> _Text passage_:
■ ■ ■ ■ ■

I am at a really low point in my relationship with my partner of 9 years. I have been with him since I was 19 and we have 3 young kids together. I think I am ready to gently separate for a while, with both of us still living in separate rooms, as I am just very down and feel it's not working despite years of ultimately loving each other and being happy.
The back story is he has a traumatic past and has issues with self medication (which he is in treatment for) and his mental health in general. Every few months we argue about this stuff, basically him being low puts a strain on, we end up bickering over something small which blows into a whole thing about me not getting it, not being supportive enough, he is struggling.
I have broken to him after the latest argument that I do think we would benefit from our own space, and have essentially called his bluff as he was the one to actually use words like "this is over" and "we've just grown apart", but seems to me either surprised or upset that I have actually acted on it.
I am spinning constantly between feeling for the first time a sense of relief and peace at the idea of disentangling our lives for a while, and intense guilt and pain for entertaining ending it.
I feel like a lot of guilt is being laid on by him for some things in particular. The first is that he is extremely upset that I confided in a friend about the situation. Before now, in all of our time together I have never disclosed anything about the nature of our issues, even when I could have used with some support to help me through the more difficult times, to respect his privacy as the MH stuff is his issue. He obviously read my messages in order to do this, and I feel like he is more upset about the fact I've spoken out about it.
Also, how do people feel usually when breaking up with someone? Because while I am feeling more and more that it would ultimately benefit both of us hugely to at least temporarily separate, the crippling guilt over telling him I'm no longer his partner is the single most excruciating emotion I've dealt with.
So my question is - is it normal to discuss relationship issues with outside parties (as in not anonymously) or was this a betrayal of trust?
My second one is - how hard is it to really break up with someone? I see people break up all the time but the thought of it is tearing me apart despite me being sure it is what I want, at least for now.
Thirdly - breaking up and living/co parenting together - can it work?

■ ■ ■ ■ ■

> _Provided data_:
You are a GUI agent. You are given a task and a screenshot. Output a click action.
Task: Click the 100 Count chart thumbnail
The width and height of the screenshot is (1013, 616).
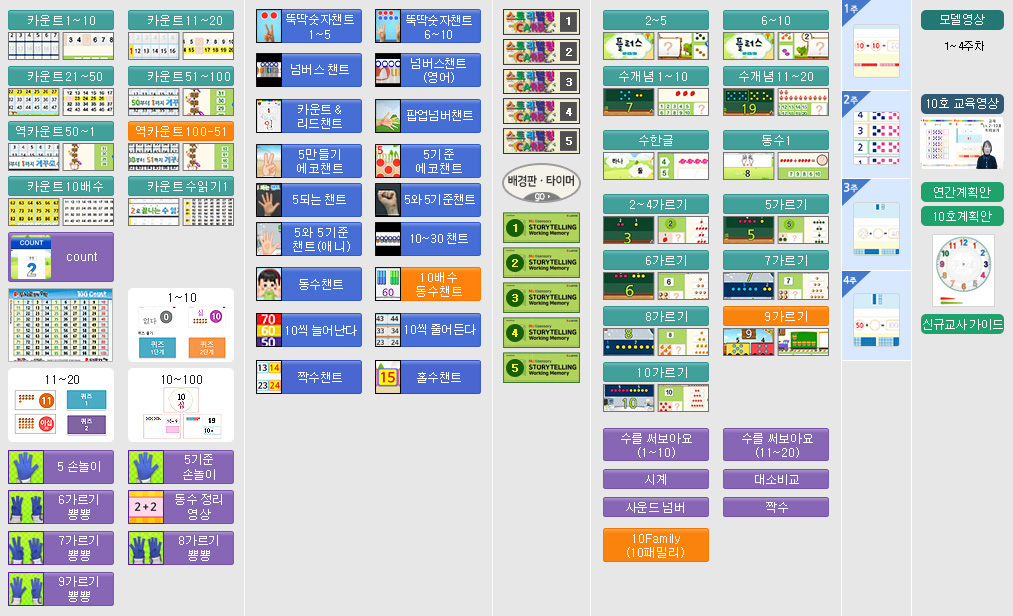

■ ■ ■ ■ ■

> _Action item 1_:
From the relationship post, extract the passage starting with "Also, how do" and going on through "betrayal of trust?".
> _Action item 2_:
In the relationship post, how old was the writer when the relationship with the partner began?

> _Answer box 1_:
Also, how do people feel usually when breaking up with someone? Because while I am feeling more and more that it would ultimately benefit both of us hugely to at least temporarily separate, the crippling guilt over telling him I'm no longer his partner is the single most excruciating emotion I've dealt with.
So my question is - is it normal to discuss relationship issues with outside parties (as in not anonymously) or was this a betrayal of trust?

> _Answer box 2_:
19